Ageing and Disability: Transitions into Residential Care

Ageing and disability: Transitions into residential care by The Open University is made available under a CC BY-NC-SA 4.0 license. Additional permissions can be found in the Acknowledgement section of the text.

Basic Terms

  • social workers
  • residential home
  • personal care plans
  • transition
  • identity
  • self-esteem
  • transitional stresses
  • design and organization of care environment
  • social relationships
  • social and emotional isolation
  • reminiscence work
  • community of experience
  • six features of successful aging


(Learning Objectives, Key Points, and Basic Terms content by Professor Stacey Cooper is licensed under CC BY 4.0.)


This course considers working with people in group care and residential settings. Social workers play a critical role in supporting service users in moves to and from residential care, and they should be capable of assessing needs and the quality of care provision. The activities in the course focus on the lives of three people living in a nursing and residential home for elderly and disabled people. Although many of the practice examples relate to work with older people, the values and principles surrounding this work also apply to other service users who make transitions to and from care, for example, children being accommodated or people with learning disabilities.

First, you consider the emotional impact that moving into a residential home can have and how social workers can support individuals and their families with this transition. Then you explore the characteristics of the residential environment and its impact on the quality of life of residents. Next, the process of selecting a residential home, the development of personal care plans and the role of the social worker are discussed. Finally, links to practice learning opportunities are suggested, relating to the requirements specified within the key roles: ‘Preparation for assessment of need’ and ‘Support, representation and advocacy’.


The term ‘transition’ implies a change, and change has implications for the identity of the person who experiences it. It is likely to require a period of adjustment to assimilate and respond to it. Hopson and Adams (1976) suggest that a major transition, however triggered, can result in a cycle of changes to an individual's self-esteem. For example, moving into residential care is a major transition in anyone's life, yet older people are often assessed for, or seek, residential or nursing care in an atmosphere of crisis with little time to prepare (Youll and McCourt-Perring, 1993). A move may occur when someone is ill and therefore particularly vulnerable. A number of stresses may arise from such a transition, caused by:

  • change of place (loss of home)

  • changing relationships (for instance, death of a partner, gaining and losing friends or local community connections, making new relationships)

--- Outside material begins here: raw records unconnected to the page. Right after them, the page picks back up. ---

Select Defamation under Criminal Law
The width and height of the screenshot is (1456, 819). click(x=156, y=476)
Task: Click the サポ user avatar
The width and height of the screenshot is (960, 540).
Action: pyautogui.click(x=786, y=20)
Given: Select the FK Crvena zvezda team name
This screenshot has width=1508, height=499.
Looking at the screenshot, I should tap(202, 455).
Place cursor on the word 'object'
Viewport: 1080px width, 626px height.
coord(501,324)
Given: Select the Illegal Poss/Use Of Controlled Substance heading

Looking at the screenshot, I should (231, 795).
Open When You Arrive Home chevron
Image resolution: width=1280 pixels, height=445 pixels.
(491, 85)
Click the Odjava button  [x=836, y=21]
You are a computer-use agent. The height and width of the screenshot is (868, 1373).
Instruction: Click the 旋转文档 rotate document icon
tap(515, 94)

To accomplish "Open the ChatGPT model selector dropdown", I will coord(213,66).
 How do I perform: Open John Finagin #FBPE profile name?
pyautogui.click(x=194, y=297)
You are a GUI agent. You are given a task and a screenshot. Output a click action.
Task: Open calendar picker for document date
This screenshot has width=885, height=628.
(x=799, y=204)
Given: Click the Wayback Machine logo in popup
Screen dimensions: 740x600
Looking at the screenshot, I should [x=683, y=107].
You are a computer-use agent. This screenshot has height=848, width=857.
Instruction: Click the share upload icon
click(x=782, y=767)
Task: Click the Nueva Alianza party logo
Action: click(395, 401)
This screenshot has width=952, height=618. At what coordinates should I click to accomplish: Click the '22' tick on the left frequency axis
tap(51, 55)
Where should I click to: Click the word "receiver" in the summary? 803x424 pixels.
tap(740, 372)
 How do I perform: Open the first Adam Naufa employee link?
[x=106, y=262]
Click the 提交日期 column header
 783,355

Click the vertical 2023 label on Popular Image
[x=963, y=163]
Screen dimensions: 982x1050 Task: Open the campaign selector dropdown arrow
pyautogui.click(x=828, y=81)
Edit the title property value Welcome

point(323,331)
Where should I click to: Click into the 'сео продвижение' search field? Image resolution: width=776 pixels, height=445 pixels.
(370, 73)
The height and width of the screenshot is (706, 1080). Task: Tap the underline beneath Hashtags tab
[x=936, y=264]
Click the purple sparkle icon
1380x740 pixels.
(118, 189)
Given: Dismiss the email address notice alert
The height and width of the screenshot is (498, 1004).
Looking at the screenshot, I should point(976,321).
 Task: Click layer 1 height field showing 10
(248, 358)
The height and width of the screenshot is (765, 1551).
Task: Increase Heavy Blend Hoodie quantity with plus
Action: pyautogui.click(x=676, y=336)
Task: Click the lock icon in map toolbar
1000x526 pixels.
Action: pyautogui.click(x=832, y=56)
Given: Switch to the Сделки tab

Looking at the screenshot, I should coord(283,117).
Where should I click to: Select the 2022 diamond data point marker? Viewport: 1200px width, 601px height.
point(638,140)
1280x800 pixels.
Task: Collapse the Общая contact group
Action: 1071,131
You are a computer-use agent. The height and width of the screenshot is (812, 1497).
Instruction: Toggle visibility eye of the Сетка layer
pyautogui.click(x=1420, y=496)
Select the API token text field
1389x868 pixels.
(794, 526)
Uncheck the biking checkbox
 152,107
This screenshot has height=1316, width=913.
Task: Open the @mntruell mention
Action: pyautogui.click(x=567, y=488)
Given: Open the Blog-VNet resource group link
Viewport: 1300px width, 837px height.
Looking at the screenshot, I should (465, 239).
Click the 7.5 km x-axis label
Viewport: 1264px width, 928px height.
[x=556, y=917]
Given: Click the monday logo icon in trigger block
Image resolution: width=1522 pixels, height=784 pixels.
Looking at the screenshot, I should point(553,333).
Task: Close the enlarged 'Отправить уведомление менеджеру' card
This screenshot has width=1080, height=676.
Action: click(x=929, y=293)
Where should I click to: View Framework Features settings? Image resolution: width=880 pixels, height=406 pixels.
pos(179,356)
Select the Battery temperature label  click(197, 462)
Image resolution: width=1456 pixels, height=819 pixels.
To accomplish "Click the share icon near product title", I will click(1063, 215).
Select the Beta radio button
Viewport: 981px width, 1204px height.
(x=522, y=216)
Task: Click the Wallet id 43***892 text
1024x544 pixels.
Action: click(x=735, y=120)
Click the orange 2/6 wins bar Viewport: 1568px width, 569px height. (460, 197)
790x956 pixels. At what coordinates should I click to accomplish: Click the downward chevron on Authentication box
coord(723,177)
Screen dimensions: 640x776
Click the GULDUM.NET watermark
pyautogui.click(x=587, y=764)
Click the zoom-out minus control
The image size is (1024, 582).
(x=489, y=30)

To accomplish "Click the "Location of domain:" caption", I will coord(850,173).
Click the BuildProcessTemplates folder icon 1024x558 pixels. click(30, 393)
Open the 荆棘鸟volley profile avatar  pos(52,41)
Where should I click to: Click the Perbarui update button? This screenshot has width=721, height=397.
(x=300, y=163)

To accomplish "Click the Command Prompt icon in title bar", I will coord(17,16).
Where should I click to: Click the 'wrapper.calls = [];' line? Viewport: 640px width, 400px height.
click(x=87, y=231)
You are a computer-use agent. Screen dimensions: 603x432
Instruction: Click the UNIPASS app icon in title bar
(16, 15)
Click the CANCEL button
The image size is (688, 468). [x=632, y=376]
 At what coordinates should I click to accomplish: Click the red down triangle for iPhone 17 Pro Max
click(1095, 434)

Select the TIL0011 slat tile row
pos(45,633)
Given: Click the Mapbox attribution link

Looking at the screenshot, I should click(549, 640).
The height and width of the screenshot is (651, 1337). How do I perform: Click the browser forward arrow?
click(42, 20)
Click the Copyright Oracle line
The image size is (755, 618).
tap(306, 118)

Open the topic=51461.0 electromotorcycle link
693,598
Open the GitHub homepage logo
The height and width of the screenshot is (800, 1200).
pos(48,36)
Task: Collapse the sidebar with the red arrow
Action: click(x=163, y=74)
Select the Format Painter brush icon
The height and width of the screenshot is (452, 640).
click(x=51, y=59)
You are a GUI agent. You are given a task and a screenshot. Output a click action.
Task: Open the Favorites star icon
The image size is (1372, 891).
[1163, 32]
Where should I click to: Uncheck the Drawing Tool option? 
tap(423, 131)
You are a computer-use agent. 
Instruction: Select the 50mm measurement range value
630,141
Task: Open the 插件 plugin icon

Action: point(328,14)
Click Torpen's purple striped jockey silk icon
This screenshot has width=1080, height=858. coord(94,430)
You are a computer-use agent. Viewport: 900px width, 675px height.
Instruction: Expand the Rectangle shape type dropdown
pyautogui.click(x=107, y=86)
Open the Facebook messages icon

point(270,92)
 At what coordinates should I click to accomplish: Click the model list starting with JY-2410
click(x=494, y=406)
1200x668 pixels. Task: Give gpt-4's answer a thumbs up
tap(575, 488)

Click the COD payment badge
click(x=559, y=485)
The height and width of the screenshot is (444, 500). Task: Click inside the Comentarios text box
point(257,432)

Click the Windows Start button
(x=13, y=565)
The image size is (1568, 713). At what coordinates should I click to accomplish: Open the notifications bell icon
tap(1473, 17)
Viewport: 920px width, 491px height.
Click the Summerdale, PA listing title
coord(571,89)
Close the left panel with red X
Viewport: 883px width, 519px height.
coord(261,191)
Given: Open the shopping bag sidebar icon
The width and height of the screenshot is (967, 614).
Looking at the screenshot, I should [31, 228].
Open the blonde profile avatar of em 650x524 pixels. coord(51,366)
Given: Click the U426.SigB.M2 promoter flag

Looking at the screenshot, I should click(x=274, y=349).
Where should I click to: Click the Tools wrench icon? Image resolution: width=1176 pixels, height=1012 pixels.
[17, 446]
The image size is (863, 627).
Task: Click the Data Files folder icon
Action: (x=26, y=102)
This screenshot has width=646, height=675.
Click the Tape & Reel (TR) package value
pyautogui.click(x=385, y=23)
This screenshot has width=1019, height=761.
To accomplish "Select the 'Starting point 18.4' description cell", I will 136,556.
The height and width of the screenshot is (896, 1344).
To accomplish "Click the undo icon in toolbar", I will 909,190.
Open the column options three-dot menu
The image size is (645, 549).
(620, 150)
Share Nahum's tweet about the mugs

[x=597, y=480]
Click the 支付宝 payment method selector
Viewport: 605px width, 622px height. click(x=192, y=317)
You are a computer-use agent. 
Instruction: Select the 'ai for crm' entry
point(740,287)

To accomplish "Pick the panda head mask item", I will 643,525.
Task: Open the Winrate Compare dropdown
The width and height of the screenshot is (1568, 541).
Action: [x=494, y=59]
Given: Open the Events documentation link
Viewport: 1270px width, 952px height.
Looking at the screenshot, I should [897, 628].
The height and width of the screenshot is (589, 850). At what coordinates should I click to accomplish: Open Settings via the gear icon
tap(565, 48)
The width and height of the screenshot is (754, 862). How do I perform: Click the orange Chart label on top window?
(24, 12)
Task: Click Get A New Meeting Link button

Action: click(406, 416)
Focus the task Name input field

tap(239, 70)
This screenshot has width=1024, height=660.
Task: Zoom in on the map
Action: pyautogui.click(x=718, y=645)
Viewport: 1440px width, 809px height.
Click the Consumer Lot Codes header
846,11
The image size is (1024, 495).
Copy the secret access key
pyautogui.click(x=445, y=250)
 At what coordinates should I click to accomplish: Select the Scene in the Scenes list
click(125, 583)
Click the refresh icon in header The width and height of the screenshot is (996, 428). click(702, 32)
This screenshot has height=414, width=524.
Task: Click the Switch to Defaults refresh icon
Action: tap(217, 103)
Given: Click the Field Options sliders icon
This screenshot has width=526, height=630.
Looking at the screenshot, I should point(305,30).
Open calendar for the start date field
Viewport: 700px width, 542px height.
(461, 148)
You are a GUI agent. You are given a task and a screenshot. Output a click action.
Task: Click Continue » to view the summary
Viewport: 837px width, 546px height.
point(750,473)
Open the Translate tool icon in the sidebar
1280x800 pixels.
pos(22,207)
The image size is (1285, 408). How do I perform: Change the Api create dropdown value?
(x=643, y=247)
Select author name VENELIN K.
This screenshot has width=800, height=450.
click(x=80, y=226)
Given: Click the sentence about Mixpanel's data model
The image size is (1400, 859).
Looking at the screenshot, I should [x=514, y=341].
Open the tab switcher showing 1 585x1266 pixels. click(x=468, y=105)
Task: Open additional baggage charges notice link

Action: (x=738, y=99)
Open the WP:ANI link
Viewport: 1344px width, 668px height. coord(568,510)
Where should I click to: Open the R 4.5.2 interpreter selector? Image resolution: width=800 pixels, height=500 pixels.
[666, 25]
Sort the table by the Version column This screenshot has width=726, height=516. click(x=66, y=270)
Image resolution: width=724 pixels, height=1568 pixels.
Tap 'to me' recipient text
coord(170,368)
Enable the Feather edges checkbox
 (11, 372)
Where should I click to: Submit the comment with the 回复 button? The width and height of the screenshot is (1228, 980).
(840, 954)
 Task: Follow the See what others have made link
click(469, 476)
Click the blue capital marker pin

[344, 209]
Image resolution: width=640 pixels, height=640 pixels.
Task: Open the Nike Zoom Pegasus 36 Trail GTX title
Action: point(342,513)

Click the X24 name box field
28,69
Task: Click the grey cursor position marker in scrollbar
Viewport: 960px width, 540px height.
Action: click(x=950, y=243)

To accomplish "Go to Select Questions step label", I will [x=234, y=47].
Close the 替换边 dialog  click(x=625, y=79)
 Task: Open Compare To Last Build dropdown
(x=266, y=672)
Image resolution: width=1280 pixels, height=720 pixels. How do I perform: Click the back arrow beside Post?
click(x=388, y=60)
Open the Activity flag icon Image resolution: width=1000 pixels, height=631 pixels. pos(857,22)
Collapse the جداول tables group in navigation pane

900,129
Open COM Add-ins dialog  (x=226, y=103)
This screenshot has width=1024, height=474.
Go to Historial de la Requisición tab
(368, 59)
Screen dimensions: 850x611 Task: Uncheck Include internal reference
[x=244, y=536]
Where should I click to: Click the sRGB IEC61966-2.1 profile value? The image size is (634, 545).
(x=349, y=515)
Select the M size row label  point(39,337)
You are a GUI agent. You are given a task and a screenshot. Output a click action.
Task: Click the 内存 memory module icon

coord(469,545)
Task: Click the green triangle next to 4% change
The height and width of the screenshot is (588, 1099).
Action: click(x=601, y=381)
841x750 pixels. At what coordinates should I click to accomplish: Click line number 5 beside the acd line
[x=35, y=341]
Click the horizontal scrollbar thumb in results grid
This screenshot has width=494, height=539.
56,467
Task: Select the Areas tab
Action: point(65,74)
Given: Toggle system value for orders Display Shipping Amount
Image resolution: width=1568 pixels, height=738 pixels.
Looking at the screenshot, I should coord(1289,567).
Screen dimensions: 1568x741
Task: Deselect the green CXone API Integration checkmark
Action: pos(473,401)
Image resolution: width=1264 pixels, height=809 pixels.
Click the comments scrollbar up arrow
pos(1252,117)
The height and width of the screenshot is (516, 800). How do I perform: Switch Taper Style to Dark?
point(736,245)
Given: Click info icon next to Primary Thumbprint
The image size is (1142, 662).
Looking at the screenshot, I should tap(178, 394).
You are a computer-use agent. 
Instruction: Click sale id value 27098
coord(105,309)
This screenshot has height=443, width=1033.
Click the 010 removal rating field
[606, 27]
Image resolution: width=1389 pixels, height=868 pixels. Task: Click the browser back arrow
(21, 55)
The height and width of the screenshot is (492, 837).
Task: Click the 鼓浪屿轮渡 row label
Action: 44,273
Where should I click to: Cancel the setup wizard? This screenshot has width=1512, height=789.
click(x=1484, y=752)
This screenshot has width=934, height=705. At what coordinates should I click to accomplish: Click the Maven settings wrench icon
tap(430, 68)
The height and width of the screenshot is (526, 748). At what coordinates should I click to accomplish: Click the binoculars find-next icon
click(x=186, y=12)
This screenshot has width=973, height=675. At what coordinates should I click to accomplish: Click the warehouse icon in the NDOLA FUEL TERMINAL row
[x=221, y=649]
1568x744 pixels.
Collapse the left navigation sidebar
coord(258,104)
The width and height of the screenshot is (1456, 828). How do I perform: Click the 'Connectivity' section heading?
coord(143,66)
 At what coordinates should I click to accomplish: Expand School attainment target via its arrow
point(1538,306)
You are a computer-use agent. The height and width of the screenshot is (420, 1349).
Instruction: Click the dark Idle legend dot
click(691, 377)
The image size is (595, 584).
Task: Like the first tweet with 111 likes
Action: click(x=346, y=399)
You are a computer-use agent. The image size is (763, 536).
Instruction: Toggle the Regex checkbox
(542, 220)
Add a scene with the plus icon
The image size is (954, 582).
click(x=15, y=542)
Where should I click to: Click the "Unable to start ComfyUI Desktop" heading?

  • change of role or status (moving into care is a change in status from householder to resident)

  • deteriorating health

  • loss of independence, possibly increased dependence

  • feelings of loss of dignity, for instance, if support is needed for physical care.

Lee et al. (2002) suggest that the magnitude of the changes associated with this kind of transition accounts for why the perceived likelihood of entering a residential care home is one of the most pervasive sources of fear affecting older people. Therefore, Activity 1 focuses on feelings of loss that service users and their families may experience following a move into residential care and ways that professionals may support them. It also considers some of the tasks that social workers may undertake with service users, their families and other professionals who are involved with the admission of people to residential care.

Care Environments


Design and organisation of the care environment

The way a care environment is designed and organised can have a profound impact on the residents' lives, and careful consideration of factors such as the physical environment and the care home's values can have positive effects on their quality of life. For example, Philpot (2005) reported on the design of a building that illustrates the kinds of things that make life easier for people with dementia.

Opportunities for creativity and personal development

Hubbard et al. (2003) identify that within institutional care settings, social relationships among older people are important for supporting residents. They note that older people with the most severe disabilities, and those for whom communication is most difficult as a result of sensory or cognitive impairments, are particularly likely to experience social and emotional isolation in care settings. Within care homes, strategies for establishing and sustaining relationships among residents and staff are often created through the use of groupwork.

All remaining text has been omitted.